:: Extracted data entries ::
↓
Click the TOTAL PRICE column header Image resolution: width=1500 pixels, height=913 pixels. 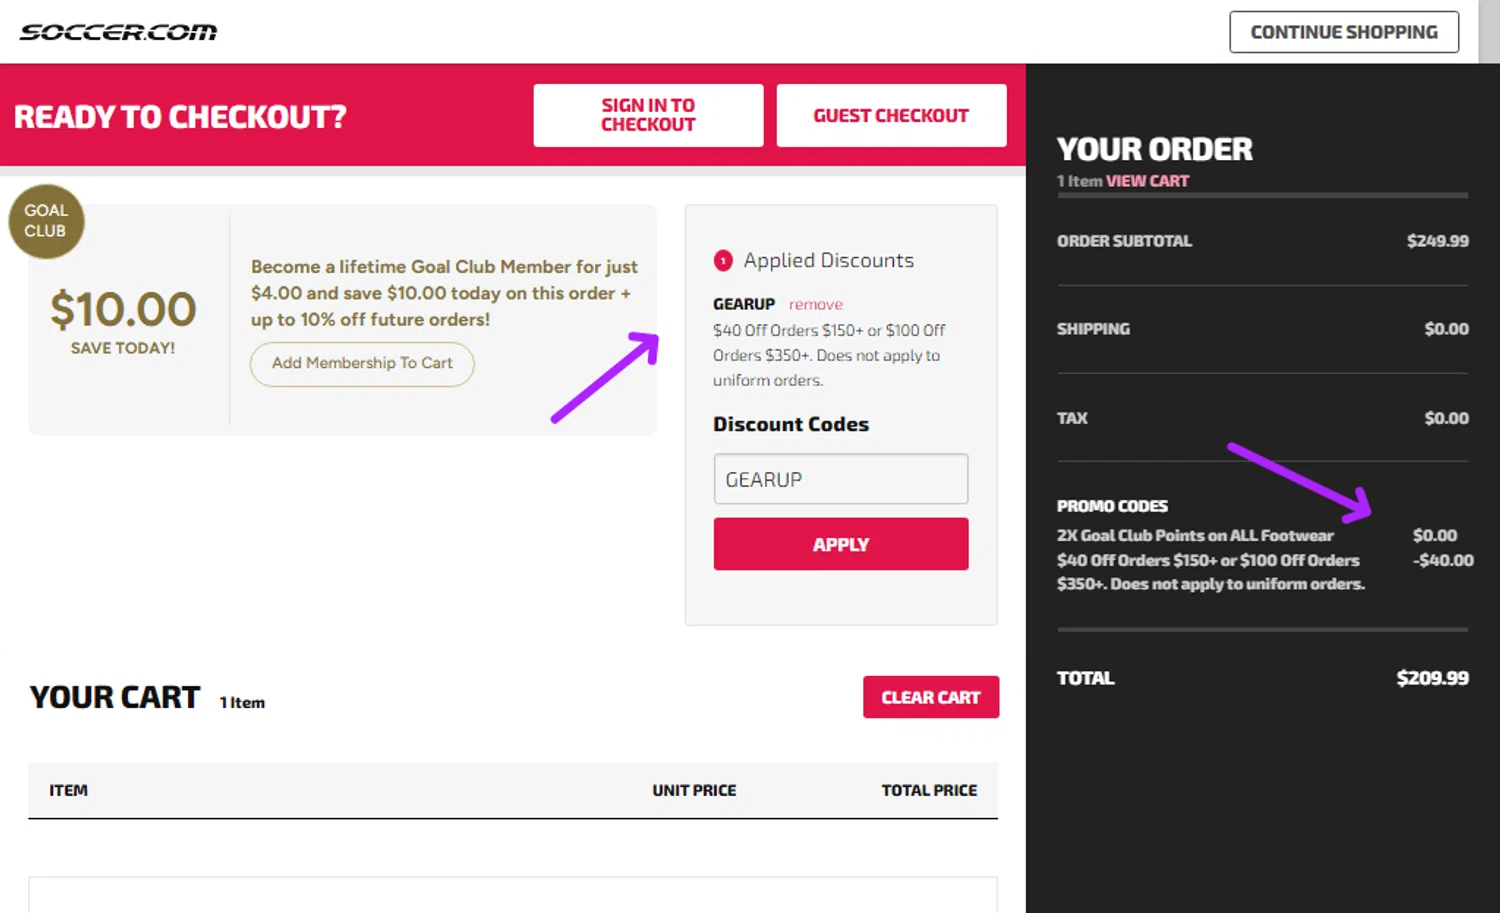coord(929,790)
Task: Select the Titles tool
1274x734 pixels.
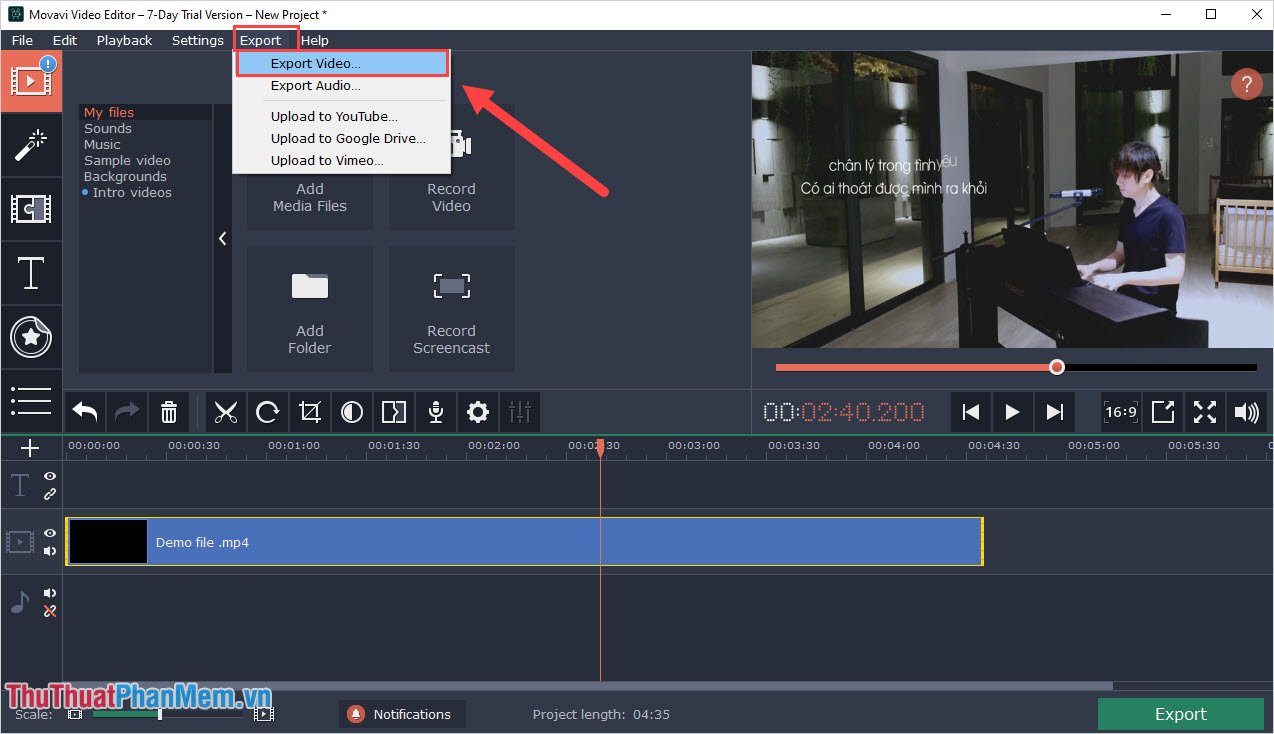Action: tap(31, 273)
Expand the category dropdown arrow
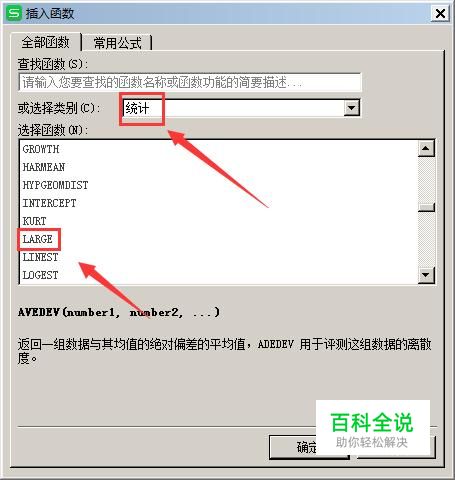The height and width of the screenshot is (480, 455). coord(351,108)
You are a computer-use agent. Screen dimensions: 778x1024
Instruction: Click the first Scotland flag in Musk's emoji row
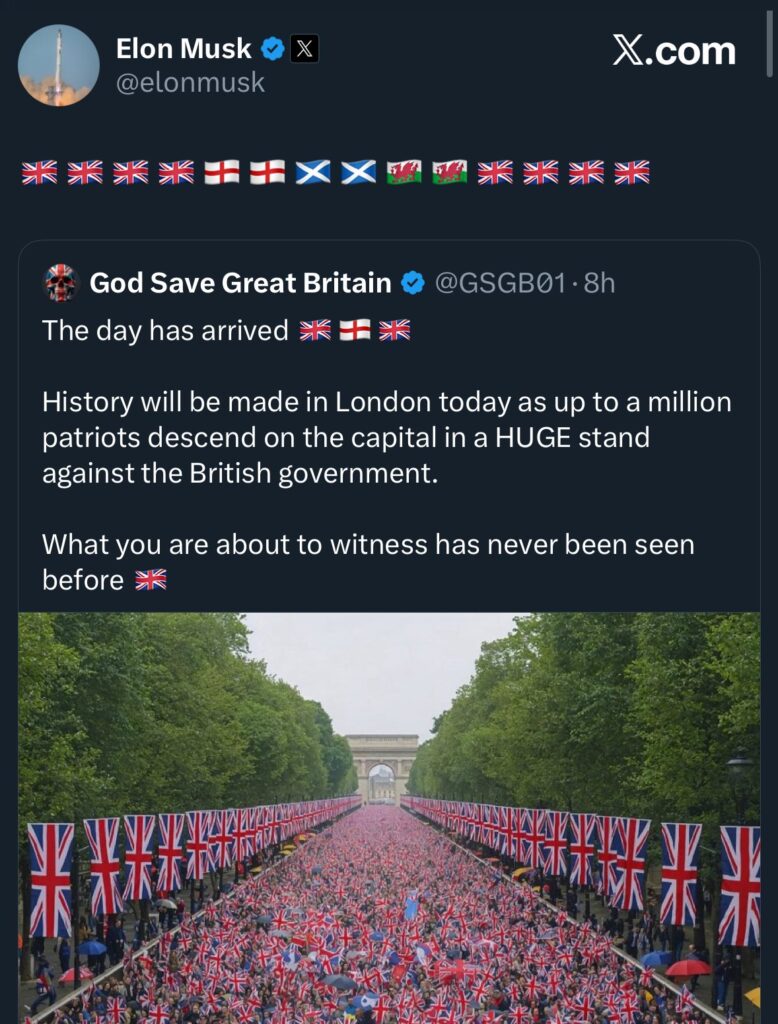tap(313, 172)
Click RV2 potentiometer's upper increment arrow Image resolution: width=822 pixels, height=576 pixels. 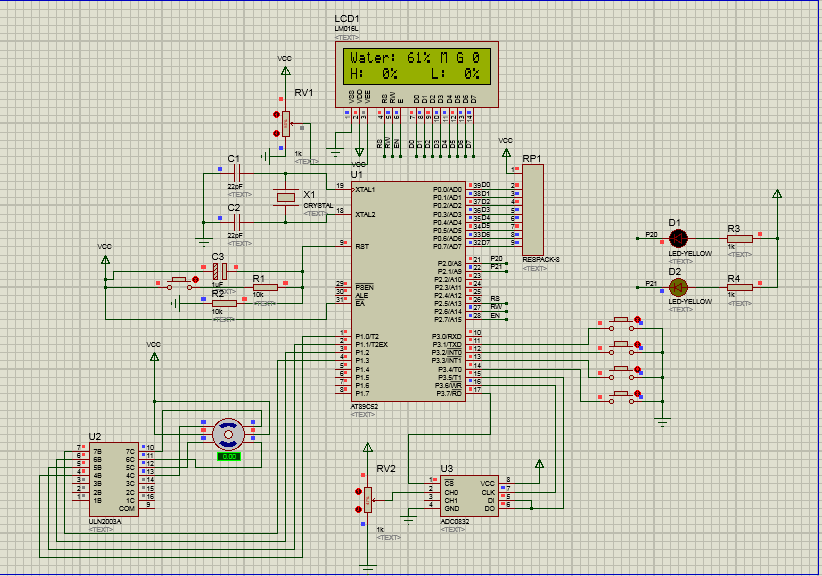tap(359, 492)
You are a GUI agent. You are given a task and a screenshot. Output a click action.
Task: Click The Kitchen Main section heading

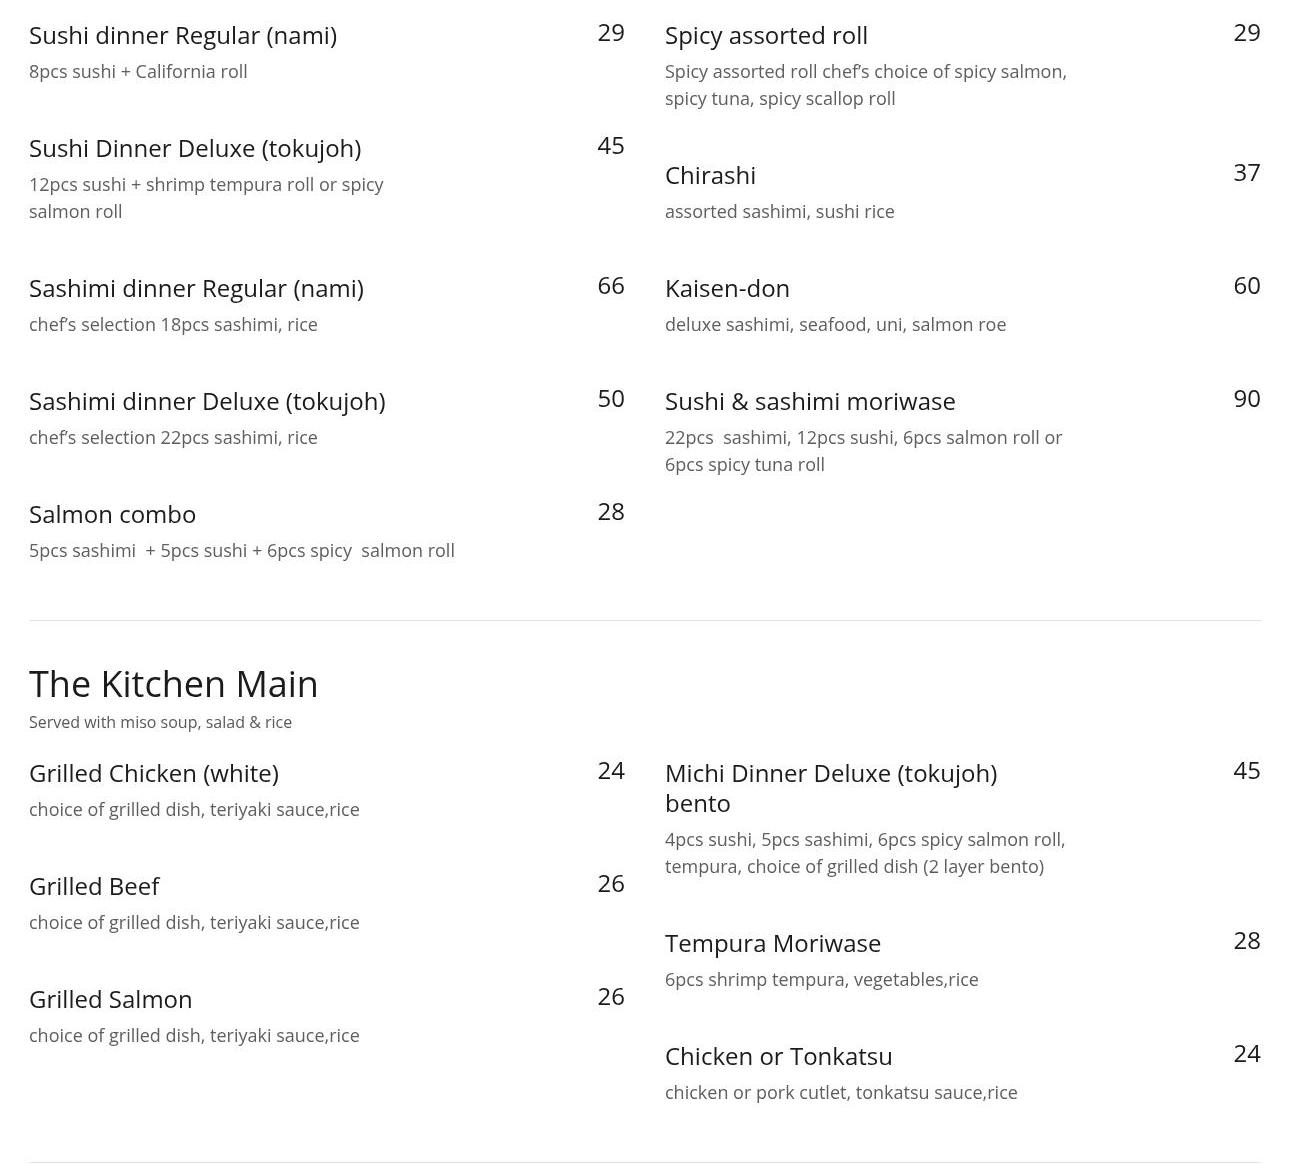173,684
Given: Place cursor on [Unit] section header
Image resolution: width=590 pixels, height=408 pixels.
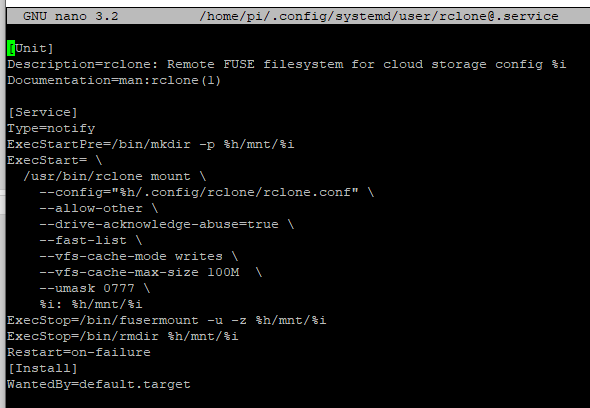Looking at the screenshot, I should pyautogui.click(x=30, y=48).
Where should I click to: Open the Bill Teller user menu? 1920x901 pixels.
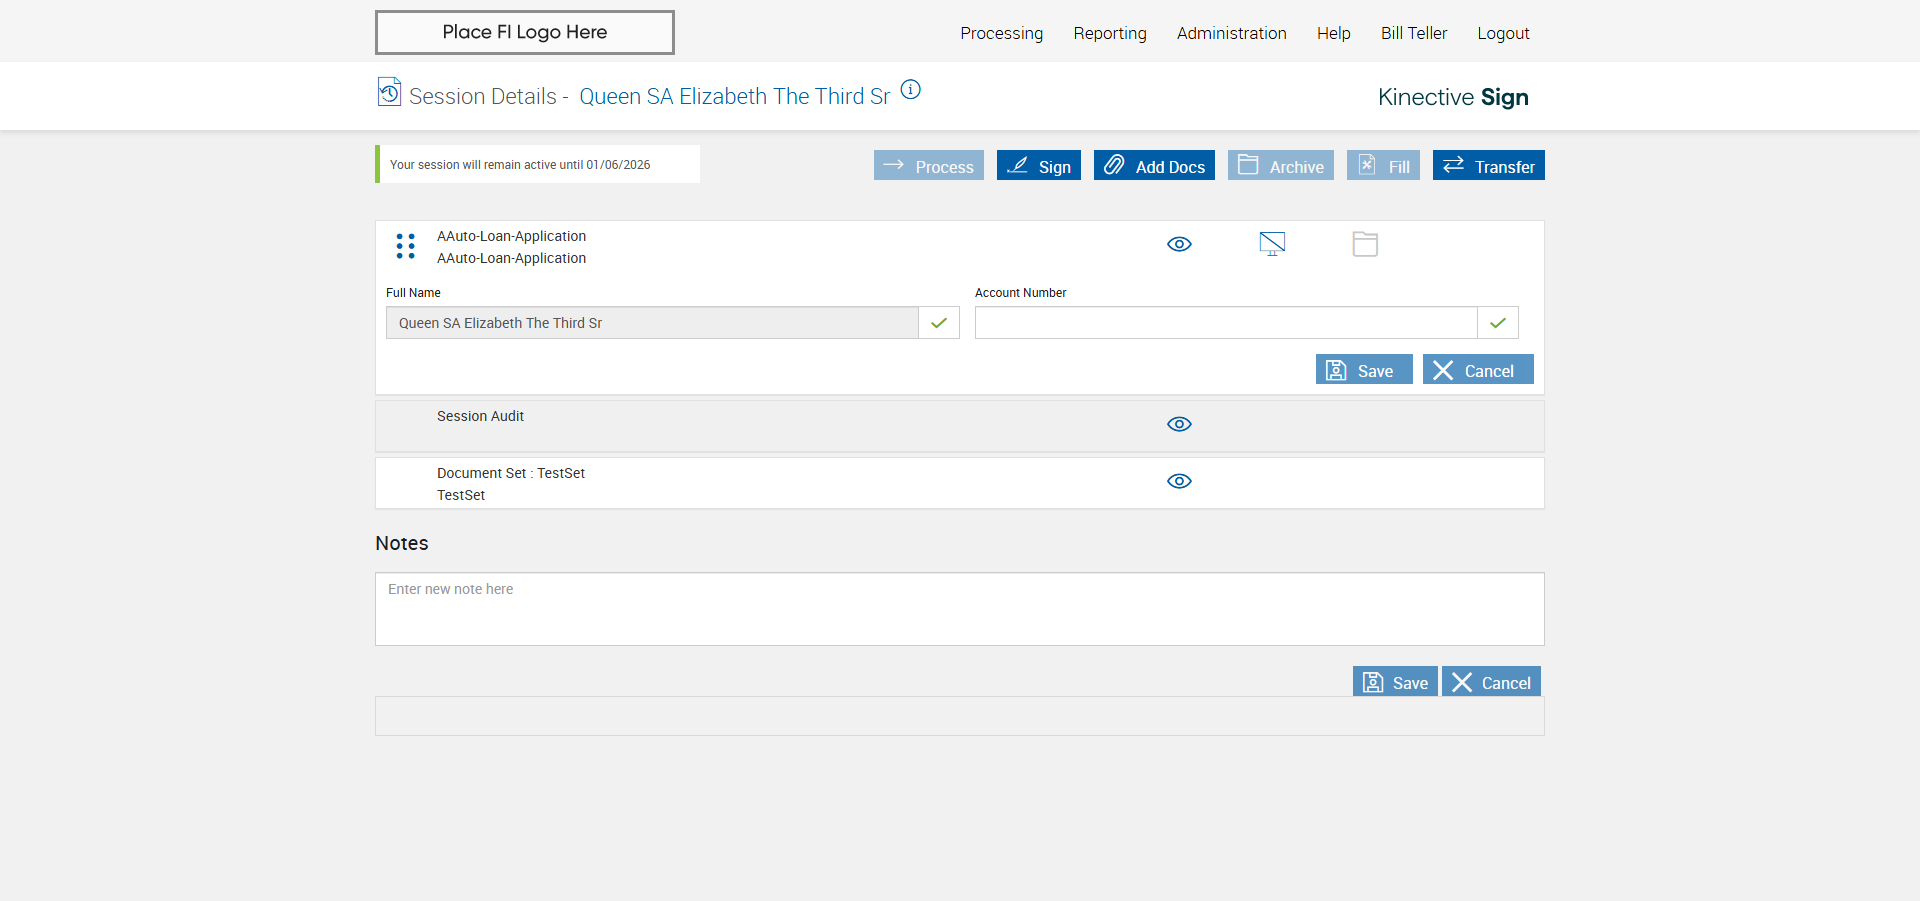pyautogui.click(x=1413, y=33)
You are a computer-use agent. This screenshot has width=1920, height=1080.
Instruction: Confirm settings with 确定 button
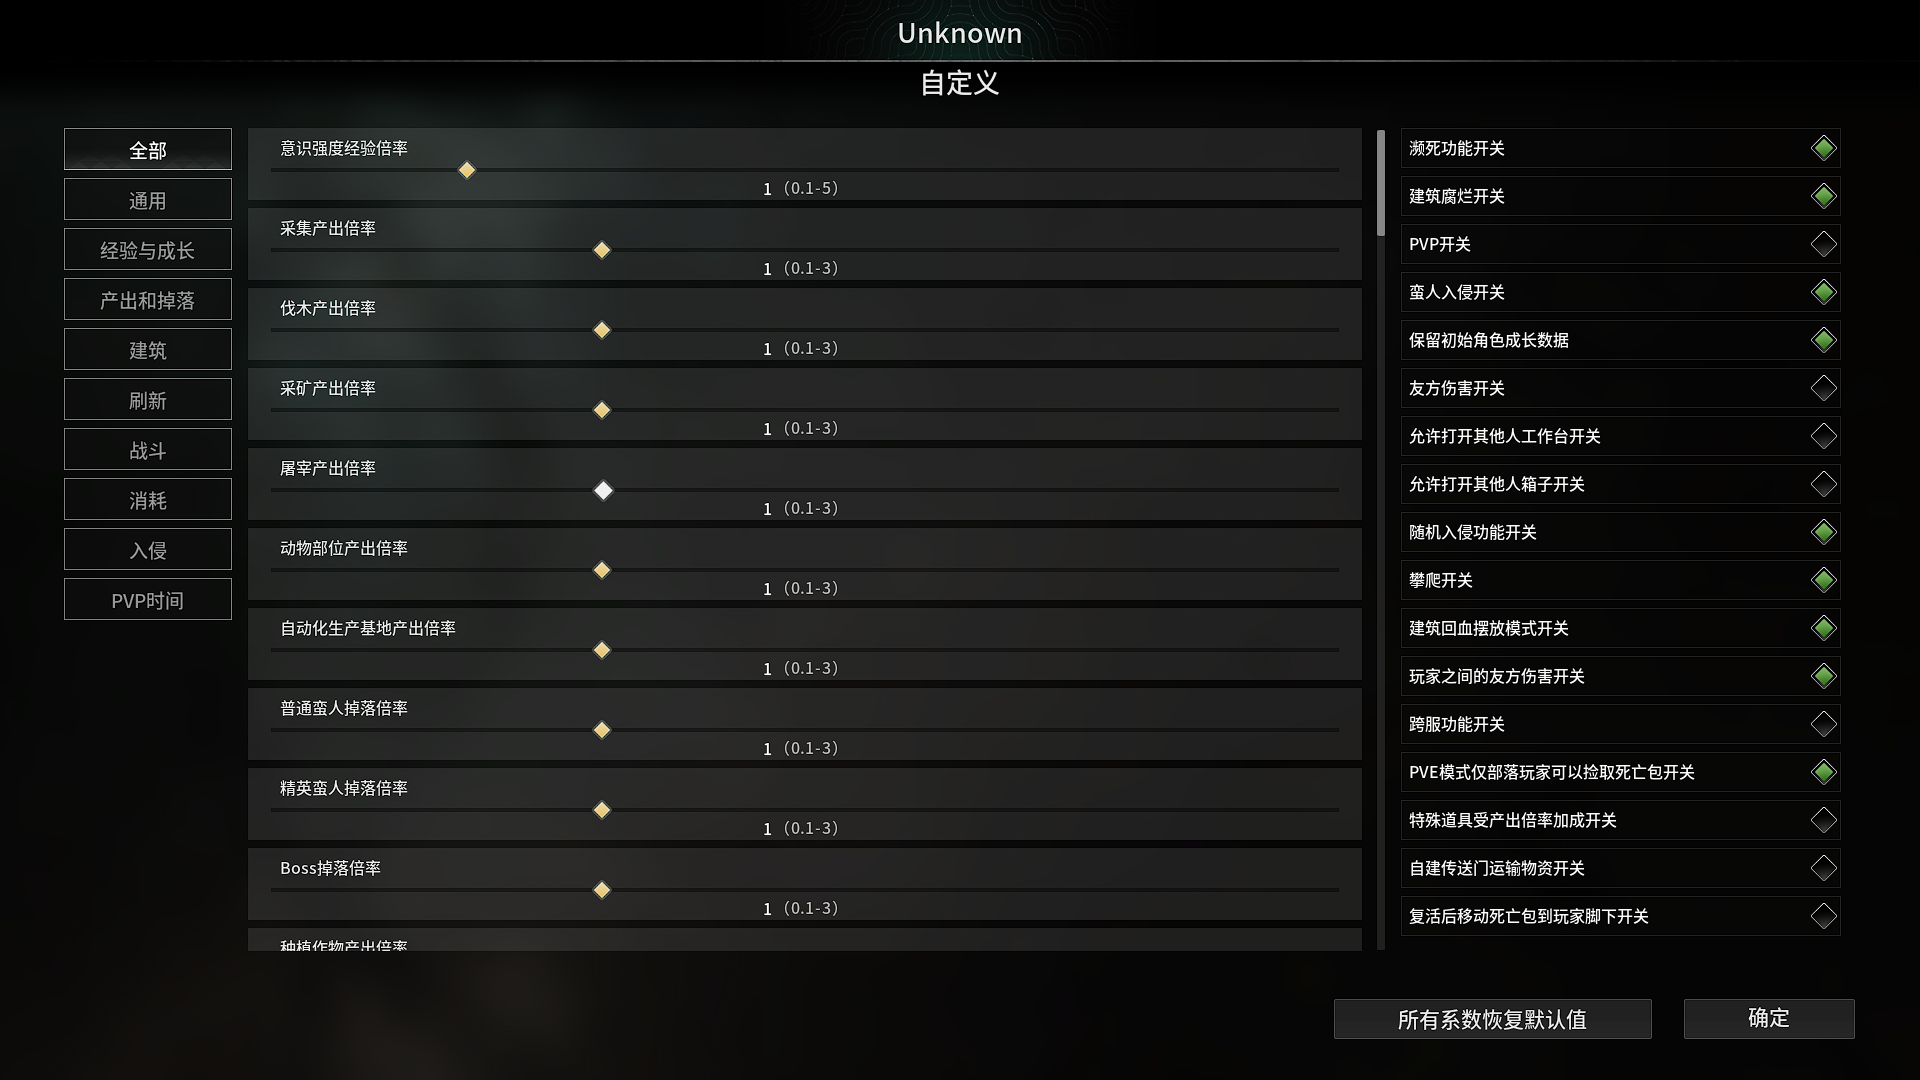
↑
:: YOUR OBJECTIVE ::
The answer is each line from the entries above in which the word "agent" occurs.

:: PROBLEM SOLUTION ::
You are a computer-use agent. Screen dimensions: 778x1024
You are a GUI agent. You are given a task and a screenshot. Output a click action.
You are a computer-use agent. This screenshot has width=1920, height=1080.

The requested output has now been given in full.